Ya büyüme verisi yine hatalı ya da enflasyon verisi hatalı. Elbette ikisinin birden hatalı olma ihtimali de var. Ne acıdır ki, açıklanan veriye artık kimse inanmıyor. Büyüme ve enflasyon verilerinin birbiriyle çelişmesi, ekonomi yönetiminin güvenilirliğini daha da zayıflatıyor.
Dün açıklanan büyüme rakamları dezenflasyon reçetesinin tamamen etkisiz olduğunu gösterdi. Ancak, içimde yine bir tereddüt var. Çünkü 2023 yılına ait büyüme verisi de yanlış hesaplanmıştı. O yıl hane halkının gelirinin net olarak %50'nin üzerinde arttığı varsayımıyla hesaplanan büyüme verisinin uzmanlar tarafından espri konusu olduğunu hatırlatayım.
Dolayısıyla ortaya bir kaç seçenek çıkıyor. Ya büyüme verisi yine hatalı ya da enflasyon verisi hatalı. Elbette ikisinin birden hatalı olma ihtimali de var. Ne acıdır ki, açıklanan veriye artık kimse inanmıyor. Kimsenin inanmadığı hesaplama yöntemleriyle de "zenginler ligine" gireceğimizi söylüyoruz. Doğrudur, ülkede çok ciddi kayıt dışılık var. Ekonomiyi ayakta tutan da bu sanırım. Ancak, sahadan elde edilen bilgilerle resmi büyüme verisini oluşturan parametreler arasında bu kadar büyük bir makas olması bilim ile açıklanacak bir durum değil.
Hepimiz Türkiye için %3'ten düşük büyümenin “büyümemek” anlamına geldiğini biliyoruz. Ayrıca %3 ile %5 arası büyüme “kötünün iyisi” olarak adlandırılır. İdeal olanı %5 büyümedir. “Isınma” dediğimiz alan %5 ile %7 arasıdır. Bunun üzerindeki büyümenin de ahlak bozan etkilerini hep beraber yaşadık. Ancak Merkez Bankası yönetiminin gerçek hayattan kopuk modellemelerinde belirtilen “çıktı açığı” hala ortada yok.
Sosyal medyada yaptığım ve binlerce kişinin katıldığı ankette “Hangisi yanlış” diye sordum. Birçok kişi “hem büyüme hem de enflasyon” derken, büyük çoğunluk “artık umurumda değil” diye cevap verdi. Bu arada yapılan bir anket, hane halkının %75'i enflasyonun düşeceğine inanmadığını gösteriyor.
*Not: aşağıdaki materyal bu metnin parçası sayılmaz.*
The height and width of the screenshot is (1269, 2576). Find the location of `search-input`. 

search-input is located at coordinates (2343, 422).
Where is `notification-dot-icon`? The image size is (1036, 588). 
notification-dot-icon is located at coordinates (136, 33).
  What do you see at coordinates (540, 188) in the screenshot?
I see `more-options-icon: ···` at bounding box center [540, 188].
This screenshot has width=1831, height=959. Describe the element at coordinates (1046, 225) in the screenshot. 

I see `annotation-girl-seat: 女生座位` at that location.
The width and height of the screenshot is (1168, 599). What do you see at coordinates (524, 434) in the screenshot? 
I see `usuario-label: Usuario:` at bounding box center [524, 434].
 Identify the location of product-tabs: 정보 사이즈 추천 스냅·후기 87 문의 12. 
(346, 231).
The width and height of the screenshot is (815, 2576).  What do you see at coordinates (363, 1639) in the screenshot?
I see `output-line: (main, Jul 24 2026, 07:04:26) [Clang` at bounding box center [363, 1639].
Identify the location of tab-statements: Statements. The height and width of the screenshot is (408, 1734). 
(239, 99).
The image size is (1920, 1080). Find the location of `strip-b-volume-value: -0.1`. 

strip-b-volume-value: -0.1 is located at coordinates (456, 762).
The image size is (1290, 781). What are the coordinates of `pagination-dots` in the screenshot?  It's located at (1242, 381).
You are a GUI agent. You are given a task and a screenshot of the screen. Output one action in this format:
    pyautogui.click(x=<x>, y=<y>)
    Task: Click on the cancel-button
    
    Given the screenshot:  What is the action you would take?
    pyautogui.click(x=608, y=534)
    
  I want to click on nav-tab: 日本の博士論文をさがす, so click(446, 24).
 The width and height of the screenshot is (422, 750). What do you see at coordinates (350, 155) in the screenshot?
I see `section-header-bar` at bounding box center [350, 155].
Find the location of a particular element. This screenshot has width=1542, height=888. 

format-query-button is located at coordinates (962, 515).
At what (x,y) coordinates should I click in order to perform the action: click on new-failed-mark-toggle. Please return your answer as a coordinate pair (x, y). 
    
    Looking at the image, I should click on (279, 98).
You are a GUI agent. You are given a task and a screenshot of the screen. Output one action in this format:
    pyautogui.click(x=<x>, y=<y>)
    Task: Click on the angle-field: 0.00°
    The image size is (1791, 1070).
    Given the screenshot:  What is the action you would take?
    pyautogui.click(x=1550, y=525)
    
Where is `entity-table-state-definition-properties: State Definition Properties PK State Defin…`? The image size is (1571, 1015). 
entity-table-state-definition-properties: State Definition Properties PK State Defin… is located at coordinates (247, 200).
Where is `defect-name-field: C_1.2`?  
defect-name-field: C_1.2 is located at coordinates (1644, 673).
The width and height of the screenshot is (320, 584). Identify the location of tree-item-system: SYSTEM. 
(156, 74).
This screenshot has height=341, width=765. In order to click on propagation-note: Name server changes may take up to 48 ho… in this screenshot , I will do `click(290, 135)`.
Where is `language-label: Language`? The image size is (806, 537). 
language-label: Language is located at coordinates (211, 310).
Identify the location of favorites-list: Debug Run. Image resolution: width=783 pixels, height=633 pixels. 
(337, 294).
O zaman Merkez Bankası yönetiminin “bu rakamlar doğru değil” demesi gerekir. Ancak bu sefer kimsenin inanmadığı enflasyon verisini de ele vermiş olur. Dolayısıyla TÜİK'in enflasyon rakamları için destek vermesine ses çıkarmadığı için, kurdukları modellerin yanlışlığını ortaya koyan büyüme rakamını sineye çekerek yola devam edecekler. Ne kadar devam ederler bilemiyorum.
Elbette, IMF'nin “daha yüksek reel faiz” uyarısı da var. Ancak düşük açıklanacağı aşikâr olan Kasım ayı enflasyonundan cesaret alarak faiz indirmeye devam edecekler. Diğer taraftan beklenenden daha yüksek büyüme hızı efektif talebi yavaşlatamadıklarını ortaya koyuyor. Her iki kurumun yöneticileri güvenirliklerini çoktan kaybettiler. Dolayısıyla neyin eğri neyin doğru olduğunu ekonomi yönetimindeki değişimden sonra anlayabileceğiz.